**Teks Sumber**
Laba Bersih Naik, Kenapa Saham ASII Tertekan?
Arif Gunawan, CNBC Indonesia
05 March 2018 14:27

Jakarta, CNBC Indonesia - Tahun 2017 adalah tahun menguntungkan bagi PT Astra Internasional Tbk (ASII), menyusul kenaikan laba bersih sebesar 24,57% ke Rp 18,88 triliun. Lalu mengapa investor melepas saham perseroan hingga harga sahamnya tertekan sepanjang tahun ini?
Saham emiten berkode ASII ini sepanjang tahun berjalan (year to date/ YTD) melemah 1,81% ke Rp 8.150 per unit. Saham perusahaan konglomerasi tersebut bahkan menyentuh titik terendahnya tahun ini yakni Rp 8.000 pada 22 Februari, selang beberapa hari sebelum kinerja keuangan perseroan dirilis.
Bahkan, ekspansi perseroan dengan menyuntik Go-jek senilai US$150 juta (sekitar Rp2 triliun) pada 11 Februari tidak banyak mendorong investor saham untuk memburu saham berkode ASII. Kenaikan saham perseroan terlihat dalam dua hari perdagangan setelah aksi korporasi itu diumumkan, sebesar 2,13%, dan selanjutnya melemah kembali. Secara year to date, hingga perdagangan akhir pekan lalu, harga saham ASII terkoreksi 1,81%.

**Blok Data**
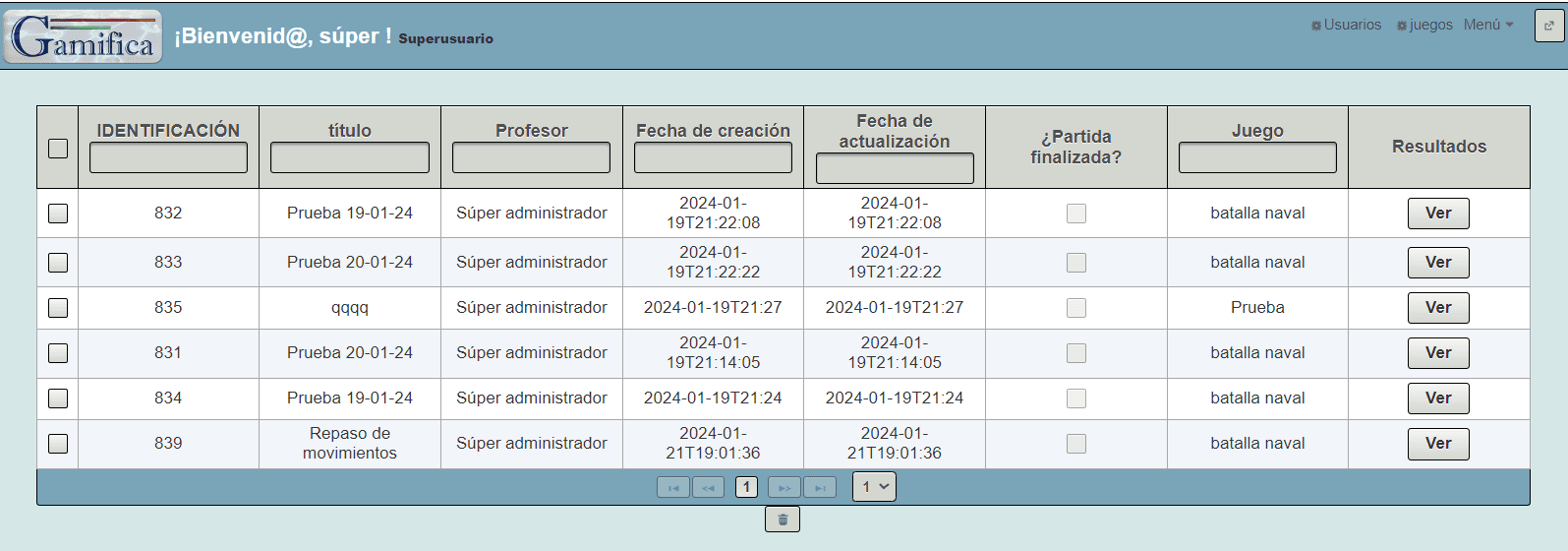Jump to last page of results
The height and width of the screenshot is (551, 1568).
820,487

**Soal Dikerjakan**
Kutiplah bagian artikel tentang saham ASII, mulai dari "Bahkan, ekspansi perseroan" dan terus sampai "ASII terkoreksi 1,81%.".

**Jawaban Soal**
Bahkan, ekspansi perseroan dengan menyuntik Go-jek senilai US$150 juta (sekitar Rp2 triliun) pada 11 Februari tidak banyak mendorong investor saham untuk memburu saham berkode ASII. Kenaikan saham perseroan terlihat dalam dua hari perdagangan setelah aksi korporasi itu diumumkan, sebesar 2,13%, dan selanjutnya melemah kembali. Secara year to date, hingga perdagangan akhir pekan lalu, harga saham ASII terkoreksi 1,81%.